EV equity partnerships make sense at first, but can end poorly
In an Automotive News commentary, Dave Guiliford analyzed two examples of such investment alliances that haven't gone so well. In 2010, battery maker A123 Systems took a $20.5-million stake in Fisker Automotive and supplied the battery systems for the first (and thus far only) Fisker car, the Karma. In 2007, Ener1 took a 31 percent stake in Norwegian EV maker Think and signed a contract to supply lithium ion batteries for the Think City electric car. As part of that deal, Ener1 CEO Charles Gassenheimer became chairman of the Think board.

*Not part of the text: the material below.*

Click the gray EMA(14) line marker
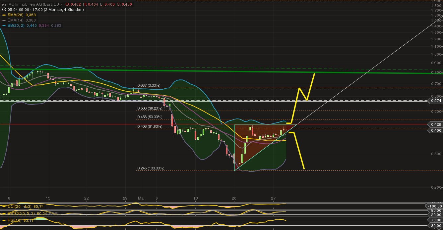Image resolution: width=443 pixels, height=230 pixels. pos(4,20)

Initially, these partnerships seemed to make sense. If these types of partnerships worked well together, it could be similar to what's called keiretsu in Japan, where suppliers become an important part of the supply chain for automakers and long-term, successful partnerships are forged. On the other side of the coin, taking such investment risks can end poorly. As Guiliford wrote, "Tying a small, new-tech supplier and a small, new-tech automaker compounds the risk that each company has."
Both Ener1 and Think have entered bankruptcy following Think's disappointing sales of the City. A123 has written down its investment in Fisker by nearly half and cautioned, in its first-quarter report, that it could be at risk from lower-than-expected orders from Fisker. Fisker is struggling to bring its second plug-in hybrid, the Atlantic, to market.
The lesson? Taking equity links can sometimes be a shrewd move for automotive partners. It can also be like rearranging deck chairs on the Titanic.